> **Excerpt**:
------------------------------------------------------------

# Legal question - child custody



## coxfamoz (Apr 5, 2010)

Hi there,

Not sure this is the place to ask this question, if not, can you point me in right direction (I realise proper legal advice should be sought and this will be done shortly).

My question is this:

My sister was born in the UK, but became a SA citizen through naturalisation (we lived there from 1976 to 1997). She left SA to return to the UK in 1997 (She is still a UK citizen). She then met and married an SA guy in the UK, although they flew to SA to get married, they were resident in the UK at the time, and they had two children who were born in the UK and who hold UK passports. They returned to SA three years ago, against her better judgement, but for the sake of her marriage she agreed to go. However, the marriage has now broken down and she wants to return to the UK. The problem is that he said he will refuse to give permission to let her take the children back to the UK. Does anyone know where the law stands on this considering that she is a UK citizen, our parents live in the UK, her kids were born in the UK and are not legally SA citizens (if she wants them to be SA citizens, she actually has to apply for it, it is not automatically given). She has no family support in SA at all and wants to return to her home country and to the country where her children were born.

Any advice in the right direction would be greatly associated.

Thanks,

Coxfamoz


----------



## jojo (Sep 20, 2007)

She needs to consult a experienced international lawyer! But I guess it very much depends on who wins custody of the children, but if they're British and their dad is SA ??

But its too complicated to get clear cut advise from a forum or without knowing all the "ins and outs"

Jo xxx


----------



## mman (Nov 15, 2009)

I had a friend who was in a very similar position, nether steped down and it ended up in a massive court case.


----------



## Daxk (Jan 20, 2008)

In short, unless the parent who does not have custody gives consent, the children cannot leave the Country.


----------



## CarCar (Aug 9, 2008)

coxfamoz said:


> Hi there,
> 
> Not sure this is the place to ask this question, if not, can you point me in right direction (I realise proper legal advice should be sought and this will be done shortly).
> 
> ...


I would contact a British/SA lawyer like Breytenbachs for a telephone consult - have all the details ready and have your/her questions ready. It will cost about pounds 70 but will help her make a more 'educated' decision (worked well for me).

If they were married in SA then the divorce will take place in the South African High court. If the children are dual citizens then they will be treated as SA citizens and can not leave the country without the SA parent's permission. Been through that process myself as my kids are dual. 

However, as I understand it we are talking about British minor children here - not South African. It's a different ball game altogether. 

Find out what treaty arrangements the UK has with SA with regard to the matter.

I think you will find that dad's position is not as strong as he might think it is.

More importantly - once she has the information she needs - consider the value that a real dad ads to a kid's life. It's always much better if mum and dad can agree and get along - be it in SA or UK (or Norway). My kids have lovely holidays in SA now and their dad has a great deal of fun visiting us - all because we came to an agreement.


----------

------------------------------------------------------------

> **Records supplied**:

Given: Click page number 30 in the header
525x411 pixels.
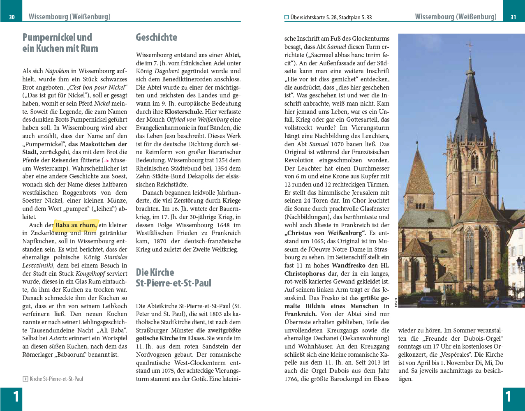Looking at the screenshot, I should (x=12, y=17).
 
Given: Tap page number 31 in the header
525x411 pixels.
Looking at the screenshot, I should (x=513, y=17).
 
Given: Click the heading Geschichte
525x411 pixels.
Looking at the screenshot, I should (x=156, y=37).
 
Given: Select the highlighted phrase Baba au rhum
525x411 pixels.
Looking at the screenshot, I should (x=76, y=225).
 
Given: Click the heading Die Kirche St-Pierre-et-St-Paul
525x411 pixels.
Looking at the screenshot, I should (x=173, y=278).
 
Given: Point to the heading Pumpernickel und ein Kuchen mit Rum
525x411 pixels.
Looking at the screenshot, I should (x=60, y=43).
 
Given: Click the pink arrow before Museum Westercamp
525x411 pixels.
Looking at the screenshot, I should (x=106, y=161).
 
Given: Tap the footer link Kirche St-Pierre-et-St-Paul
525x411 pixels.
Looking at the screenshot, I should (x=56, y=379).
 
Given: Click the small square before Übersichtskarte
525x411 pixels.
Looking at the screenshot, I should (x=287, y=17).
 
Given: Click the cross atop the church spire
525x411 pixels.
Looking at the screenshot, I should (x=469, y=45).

------------------------------------------------------------

> **Problems to solve**:
**A)** In the child custody thread, roughly how much does CarCar say a telephone consult with a British/SA lawyer will cost?
**B)** Rewrite the child custody thread from "## jojo (Sep" up to and including "(Nov 15, 2009)", changing "international lawyer" to "family lawyer".

> **Complete answers**:
**A)** About 70 pounds.

**B)**
## jojo (Sep 20, 2007)

She needs to consult a experienced family lawyer! But I guess it very much depends on who wins custody of the children, but if they're British and their dad is SA ??

But its too complicated to get clear cut advise from a forum or without knowing all the "ins and outs"

Jo xxx


----------



## mman (Nov 15, 2009)